### GIVEN ENTRIES

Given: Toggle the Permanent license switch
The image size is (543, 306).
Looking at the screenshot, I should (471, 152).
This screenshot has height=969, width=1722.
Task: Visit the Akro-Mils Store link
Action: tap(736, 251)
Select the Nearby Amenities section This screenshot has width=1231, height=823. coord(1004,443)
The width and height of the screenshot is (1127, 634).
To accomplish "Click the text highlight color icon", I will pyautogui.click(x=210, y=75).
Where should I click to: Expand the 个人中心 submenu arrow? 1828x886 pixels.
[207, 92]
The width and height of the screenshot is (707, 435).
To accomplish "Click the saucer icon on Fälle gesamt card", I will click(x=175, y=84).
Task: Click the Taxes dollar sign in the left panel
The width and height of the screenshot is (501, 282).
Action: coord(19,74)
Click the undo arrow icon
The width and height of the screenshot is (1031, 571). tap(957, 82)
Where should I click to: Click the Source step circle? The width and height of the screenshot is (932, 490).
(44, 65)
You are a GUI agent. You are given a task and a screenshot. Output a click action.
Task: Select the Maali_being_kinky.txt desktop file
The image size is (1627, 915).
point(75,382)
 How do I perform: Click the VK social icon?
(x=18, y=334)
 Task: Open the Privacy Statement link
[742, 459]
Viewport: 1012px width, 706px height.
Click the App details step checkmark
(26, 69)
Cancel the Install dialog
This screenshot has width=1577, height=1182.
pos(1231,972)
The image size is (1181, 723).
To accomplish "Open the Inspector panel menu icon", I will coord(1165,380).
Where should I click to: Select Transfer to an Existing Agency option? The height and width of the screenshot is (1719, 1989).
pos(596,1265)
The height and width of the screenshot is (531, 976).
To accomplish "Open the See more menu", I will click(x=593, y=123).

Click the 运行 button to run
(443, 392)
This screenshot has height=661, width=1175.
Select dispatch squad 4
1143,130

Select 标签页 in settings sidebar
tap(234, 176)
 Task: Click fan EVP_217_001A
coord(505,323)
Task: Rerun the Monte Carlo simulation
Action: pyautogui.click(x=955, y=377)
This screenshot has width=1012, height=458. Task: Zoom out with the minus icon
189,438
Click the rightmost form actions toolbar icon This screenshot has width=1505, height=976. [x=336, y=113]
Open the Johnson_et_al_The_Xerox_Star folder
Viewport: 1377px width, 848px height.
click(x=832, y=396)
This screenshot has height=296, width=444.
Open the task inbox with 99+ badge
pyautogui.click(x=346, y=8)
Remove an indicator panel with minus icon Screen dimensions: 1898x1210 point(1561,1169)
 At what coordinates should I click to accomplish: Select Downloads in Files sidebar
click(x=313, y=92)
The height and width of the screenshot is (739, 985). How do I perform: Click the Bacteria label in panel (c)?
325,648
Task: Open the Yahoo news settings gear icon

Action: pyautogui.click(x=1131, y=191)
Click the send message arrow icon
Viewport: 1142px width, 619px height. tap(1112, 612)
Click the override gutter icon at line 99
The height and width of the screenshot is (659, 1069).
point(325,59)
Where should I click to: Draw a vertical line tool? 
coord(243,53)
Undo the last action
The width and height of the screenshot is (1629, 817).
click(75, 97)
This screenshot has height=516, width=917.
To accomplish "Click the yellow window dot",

######

• _EXERCISE PROMPT_
Beginning with the first line of the entries, repeat each line exactly until you have reproduced the one containing "The width and height of the screenshot is (1127, 634).", and add nothing further.

• _EXPECTED ANSWER_
Given: Toggle the Permanent license switch
The image size is (543, 306).
Looking at the screenshot, I should (471, 152).
This screenshot has height=969, width=1722.
Task: Visit the Akro-Mils Store link
Action: tap(736, 251)
Select the Nearby Amenities section This screenshot has width=1231, height=823. coord(1004,443)
The width and height of the screenshot is (1127, 634).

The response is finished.